Friday, February 19, 2010

SQL Server Recursive Common Table Expressions…And Other Ways to Generate a Stack Overflow in SQL Server

OK, so won’t actually generate a stack overflow error in SQL Server, but it makes for a good title. Some time ago I was asked to write a custom deferred revenue integration into GP. There were some quirks to their recognition schedule that prevented them from using the standard deferred revenue module.

For those of you not familiar with deferred revenue, here’s a quick primer. If you pay $24 for a 12 month magazine subscription, the publisher is not allowed to recognize and report to their stockholders the entire $24 when they receive it. They can only recognize revenue as they’ve delivered the service, in this case each magazine, to you. As such, they will recognize and report $2 in revenue each month.

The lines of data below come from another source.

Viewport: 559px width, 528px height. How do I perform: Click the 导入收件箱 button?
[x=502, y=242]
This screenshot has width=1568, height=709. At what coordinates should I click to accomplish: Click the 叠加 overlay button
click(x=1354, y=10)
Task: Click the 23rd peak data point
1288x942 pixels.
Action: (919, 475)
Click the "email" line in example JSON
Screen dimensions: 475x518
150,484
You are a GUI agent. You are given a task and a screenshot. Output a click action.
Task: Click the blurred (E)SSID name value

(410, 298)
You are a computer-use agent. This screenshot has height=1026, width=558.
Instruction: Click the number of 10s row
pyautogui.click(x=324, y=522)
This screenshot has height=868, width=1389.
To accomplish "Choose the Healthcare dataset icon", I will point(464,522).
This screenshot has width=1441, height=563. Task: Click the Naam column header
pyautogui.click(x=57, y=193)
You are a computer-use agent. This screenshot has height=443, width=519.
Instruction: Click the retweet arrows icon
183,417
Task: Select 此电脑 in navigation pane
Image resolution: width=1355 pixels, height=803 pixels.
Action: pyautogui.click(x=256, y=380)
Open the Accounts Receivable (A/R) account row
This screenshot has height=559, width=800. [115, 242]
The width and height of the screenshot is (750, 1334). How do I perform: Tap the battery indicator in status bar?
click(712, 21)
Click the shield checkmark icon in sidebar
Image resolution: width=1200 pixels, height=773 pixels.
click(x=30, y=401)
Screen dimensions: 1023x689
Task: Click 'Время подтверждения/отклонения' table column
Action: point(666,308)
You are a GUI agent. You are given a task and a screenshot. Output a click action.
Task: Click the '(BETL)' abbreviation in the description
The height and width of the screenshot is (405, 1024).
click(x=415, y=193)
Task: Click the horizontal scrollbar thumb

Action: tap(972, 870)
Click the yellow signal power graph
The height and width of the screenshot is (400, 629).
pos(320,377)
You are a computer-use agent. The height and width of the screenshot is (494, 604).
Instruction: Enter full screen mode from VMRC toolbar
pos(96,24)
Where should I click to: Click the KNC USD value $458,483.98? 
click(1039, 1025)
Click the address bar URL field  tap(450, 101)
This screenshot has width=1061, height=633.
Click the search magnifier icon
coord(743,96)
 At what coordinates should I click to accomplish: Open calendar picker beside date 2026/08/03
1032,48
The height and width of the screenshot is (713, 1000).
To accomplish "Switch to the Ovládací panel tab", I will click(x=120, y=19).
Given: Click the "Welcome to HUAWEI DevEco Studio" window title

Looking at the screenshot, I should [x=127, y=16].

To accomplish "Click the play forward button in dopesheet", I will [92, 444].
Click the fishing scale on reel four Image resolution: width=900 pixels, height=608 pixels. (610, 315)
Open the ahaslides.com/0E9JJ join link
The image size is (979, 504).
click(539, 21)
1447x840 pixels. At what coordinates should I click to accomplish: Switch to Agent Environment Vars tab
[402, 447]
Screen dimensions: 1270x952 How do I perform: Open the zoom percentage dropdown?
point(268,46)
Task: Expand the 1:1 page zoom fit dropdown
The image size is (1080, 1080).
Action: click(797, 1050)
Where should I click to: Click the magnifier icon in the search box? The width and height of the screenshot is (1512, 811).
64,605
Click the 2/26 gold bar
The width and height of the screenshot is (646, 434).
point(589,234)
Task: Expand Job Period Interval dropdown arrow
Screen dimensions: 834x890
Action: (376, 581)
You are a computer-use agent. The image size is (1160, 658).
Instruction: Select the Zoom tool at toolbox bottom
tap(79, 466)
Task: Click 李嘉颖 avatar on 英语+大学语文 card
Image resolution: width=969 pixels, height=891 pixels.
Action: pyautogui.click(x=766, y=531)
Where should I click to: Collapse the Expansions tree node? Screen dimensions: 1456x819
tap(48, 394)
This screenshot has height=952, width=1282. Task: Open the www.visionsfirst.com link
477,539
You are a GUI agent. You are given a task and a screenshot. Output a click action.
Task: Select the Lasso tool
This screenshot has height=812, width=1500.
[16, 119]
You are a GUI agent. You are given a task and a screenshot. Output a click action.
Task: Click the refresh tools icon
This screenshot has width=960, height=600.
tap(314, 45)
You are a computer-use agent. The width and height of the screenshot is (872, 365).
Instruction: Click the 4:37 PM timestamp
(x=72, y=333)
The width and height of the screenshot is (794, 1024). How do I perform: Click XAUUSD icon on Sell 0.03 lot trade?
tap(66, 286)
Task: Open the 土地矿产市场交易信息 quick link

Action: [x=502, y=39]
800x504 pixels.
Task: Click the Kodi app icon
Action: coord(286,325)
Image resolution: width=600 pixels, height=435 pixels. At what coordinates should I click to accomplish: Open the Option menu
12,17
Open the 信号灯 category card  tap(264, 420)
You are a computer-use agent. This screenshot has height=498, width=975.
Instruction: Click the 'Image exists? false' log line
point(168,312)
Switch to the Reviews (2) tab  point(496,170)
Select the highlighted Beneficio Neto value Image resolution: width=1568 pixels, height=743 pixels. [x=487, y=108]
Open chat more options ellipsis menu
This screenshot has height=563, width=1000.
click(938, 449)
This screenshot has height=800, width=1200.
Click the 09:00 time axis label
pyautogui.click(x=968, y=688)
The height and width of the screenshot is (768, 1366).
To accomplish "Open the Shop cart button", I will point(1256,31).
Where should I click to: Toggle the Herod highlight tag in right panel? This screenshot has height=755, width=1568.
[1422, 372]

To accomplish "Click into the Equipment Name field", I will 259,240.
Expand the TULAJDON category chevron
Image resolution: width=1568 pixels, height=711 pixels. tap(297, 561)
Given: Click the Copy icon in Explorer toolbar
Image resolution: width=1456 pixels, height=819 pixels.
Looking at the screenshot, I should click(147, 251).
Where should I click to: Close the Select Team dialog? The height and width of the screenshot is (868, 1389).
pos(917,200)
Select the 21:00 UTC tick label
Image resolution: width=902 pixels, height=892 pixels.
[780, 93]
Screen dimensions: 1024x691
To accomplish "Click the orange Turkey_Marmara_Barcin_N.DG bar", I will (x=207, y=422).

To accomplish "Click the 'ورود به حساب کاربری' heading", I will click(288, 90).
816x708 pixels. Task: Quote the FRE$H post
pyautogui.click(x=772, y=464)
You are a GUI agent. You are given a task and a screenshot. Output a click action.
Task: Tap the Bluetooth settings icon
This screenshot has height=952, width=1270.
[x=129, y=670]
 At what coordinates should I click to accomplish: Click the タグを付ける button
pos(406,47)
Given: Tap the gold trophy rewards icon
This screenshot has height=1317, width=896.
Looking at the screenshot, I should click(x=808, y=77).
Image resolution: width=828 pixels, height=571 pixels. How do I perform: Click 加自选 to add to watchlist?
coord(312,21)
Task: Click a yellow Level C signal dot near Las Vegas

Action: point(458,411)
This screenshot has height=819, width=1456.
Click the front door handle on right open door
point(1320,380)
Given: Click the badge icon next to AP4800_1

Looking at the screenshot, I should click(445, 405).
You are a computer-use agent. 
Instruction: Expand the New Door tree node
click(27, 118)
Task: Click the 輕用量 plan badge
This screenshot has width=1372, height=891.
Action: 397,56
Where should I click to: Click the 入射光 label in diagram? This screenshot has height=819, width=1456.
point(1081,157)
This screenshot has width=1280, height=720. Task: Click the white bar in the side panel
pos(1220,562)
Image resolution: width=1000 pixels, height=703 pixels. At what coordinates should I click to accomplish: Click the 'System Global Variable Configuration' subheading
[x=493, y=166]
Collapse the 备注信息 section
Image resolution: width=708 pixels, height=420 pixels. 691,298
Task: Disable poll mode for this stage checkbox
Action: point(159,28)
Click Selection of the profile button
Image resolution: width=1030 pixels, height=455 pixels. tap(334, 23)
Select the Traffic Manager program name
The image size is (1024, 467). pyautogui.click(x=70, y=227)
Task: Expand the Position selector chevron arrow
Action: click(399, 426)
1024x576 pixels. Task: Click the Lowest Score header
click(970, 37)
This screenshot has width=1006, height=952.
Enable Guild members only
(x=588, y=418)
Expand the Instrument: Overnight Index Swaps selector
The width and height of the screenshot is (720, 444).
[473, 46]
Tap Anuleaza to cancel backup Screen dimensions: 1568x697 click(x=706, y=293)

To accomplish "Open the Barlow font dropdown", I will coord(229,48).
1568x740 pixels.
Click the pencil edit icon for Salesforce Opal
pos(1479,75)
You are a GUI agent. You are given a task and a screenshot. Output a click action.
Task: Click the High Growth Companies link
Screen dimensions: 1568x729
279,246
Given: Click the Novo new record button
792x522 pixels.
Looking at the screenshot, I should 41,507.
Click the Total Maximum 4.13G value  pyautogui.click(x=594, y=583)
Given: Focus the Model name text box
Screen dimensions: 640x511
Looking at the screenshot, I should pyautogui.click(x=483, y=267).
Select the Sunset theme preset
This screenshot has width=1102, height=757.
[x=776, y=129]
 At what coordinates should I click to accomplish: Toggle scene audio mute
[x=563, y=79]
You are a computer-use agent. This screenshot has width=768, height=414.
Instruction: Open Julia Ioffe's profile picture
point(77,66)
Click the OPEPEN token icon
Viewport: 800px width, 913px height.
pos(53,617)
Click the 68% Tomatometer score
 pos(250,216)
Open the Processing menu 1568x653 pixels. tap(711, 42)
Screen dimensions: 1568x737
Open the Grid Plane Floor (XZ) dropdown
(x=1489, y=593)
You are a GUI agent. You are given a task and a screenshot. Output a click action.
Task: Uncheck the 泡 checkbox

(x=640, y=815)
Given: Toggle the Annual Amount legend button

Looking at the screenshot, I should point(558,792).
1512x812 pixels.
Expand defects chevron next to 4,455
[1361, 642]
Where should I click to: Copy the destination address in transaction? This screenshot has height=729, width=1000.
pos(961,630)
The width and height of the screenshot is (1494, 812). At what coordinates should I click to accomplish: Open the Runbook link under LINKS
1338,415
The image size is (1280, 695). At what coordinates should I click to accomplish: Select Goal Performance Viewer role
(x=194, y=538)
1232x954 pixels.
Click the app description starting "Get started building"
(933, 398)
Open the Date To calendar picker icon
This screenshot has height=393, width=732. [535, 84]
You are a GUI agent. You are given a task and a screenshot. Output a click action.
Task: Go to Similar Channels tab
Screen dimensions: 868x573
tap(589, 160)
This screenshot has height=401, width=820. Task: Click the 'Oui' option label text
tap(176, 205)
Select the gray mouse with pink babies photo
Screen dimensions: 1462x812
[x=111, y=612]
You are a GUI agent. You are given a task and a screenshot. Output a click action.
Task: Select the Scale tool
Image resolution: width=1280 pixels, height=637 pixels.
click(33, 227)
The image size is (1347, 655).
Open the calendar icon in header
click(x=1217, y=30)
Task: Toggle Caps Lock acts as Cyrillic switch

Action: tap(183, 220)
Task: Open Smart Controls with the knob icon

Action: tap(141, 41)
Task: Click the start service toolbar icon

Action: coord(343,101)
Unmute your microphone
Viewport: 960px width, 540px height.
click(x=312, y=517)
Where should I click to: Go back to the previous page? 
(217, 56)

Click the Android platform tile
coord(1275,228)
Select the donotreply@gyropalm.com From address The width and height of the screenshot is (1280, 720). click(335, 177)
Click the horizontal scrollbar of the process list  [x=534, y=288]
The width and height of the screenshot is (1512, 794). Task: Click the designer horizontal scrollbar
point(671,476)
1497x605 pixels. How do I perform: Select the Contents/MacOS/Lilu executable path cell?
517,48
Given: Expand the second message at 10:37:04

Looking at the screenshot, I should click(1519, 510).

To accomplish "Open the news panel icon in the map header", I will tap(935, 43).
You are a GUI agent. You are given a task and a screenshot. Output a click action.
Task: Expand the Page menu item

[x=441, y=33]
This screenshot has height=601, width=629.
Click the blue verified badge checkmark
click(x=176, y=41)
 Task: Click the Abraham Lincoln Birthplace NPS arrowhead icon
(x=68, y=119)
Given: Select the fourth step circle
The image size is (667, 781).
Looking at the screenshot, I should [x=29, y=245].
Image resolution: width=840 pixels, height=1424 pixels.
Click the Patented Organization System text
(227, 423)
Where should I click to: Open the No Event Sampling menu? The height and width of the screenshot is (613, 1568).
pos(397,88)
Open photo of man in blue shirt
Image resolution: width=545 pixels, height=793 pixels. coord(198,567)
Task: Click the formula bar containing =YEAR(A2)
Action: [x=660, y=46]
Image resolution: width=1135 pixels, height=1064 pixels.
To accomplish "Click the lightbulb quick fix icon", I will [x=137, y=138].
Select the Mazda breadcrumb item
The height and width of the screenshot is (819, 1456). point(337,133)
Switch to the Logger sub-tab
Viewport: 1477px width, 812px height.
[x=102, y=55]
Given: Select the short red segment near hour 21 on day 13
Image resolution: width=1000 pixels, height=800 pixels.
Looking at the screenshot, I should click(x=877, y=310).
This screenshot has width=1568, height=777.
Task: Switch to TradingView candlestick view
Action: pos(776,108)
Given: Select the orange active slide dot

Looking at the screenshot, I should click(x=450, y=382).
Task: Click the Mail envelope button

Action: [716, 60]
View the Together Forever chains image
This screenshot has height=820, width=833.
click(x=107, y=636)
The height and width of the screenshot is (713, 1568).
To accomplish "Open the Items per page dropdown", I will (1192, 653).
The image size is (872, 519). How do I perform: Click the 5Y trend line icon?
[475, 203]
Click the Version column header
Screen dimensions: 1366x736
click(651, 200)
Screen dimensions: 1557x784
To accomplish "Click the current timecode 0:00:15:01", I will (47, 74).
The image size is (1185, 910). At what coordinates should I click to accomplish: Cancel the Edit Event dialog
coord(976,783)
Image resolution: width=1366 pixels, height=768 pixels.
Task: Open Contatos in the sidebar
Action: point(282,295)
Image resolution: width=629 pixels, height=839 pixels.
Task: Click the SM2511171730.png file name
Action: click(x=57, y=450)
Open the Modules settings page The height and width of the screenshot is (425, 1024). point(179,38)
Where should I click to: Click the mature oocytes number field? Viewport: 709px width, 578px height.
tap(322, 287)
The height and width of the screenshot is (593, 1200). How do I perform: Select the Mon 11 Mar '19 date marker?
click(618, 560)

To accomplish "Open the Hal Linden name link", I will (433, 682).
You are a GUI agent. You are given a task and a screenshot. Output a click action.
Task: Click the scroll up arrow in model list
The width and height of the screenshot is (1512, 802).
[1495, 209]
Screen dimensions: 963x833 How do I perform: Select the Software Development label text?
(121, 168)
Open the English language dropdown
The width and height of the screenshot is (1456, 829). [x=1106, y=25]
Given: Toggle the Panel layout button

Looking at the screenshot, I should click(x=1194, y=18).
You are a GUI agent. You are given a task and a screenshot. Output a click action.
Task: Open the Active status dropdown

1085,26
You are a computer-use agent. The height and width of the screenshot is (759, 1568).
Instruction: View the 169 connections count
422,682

OK, so how do you write a SQL statement that takes a set of rows and creates multiple rows from each individual row.  Let’s say that we have a sales table, tblSales, that has an amount to be recognized, a starting month and a number of months to be recognized over as follows:

OrderNumber Amount StartingMonth RecognitionMonths
1

$120.00

3/2010

3

2

$257.00

2/2010

7

To make this easy, we’ll recognize the revenue equally over the number of months. Often revenue needs to be recognized according to the number of days in the month and take into account starting and ending dates that are mid-month. In this case we’ll use a simple model and simply need to return a dataset of 10 rows as follows:

OrderNumber AmountRecognized MonthRecognized
1

$40.00

3/2010

1

$40.00

4/2010

1

$40.00

5/2010

2

$36.71

2/2010

2

$36.71

3/2010

2

$36.71

4/2010

2

$36.71

5/2010

2

$36.71

6/2010

2

$36.71

7/2010

2

$36.74

8/2010

So how, in a SQL statement, can we get from 2 rows to 10? As with any problem, I’m sure we could come up with any number of solutions using WHILE loops and table variables, but I’m going to use the opportunity to introduce recursion in SQL.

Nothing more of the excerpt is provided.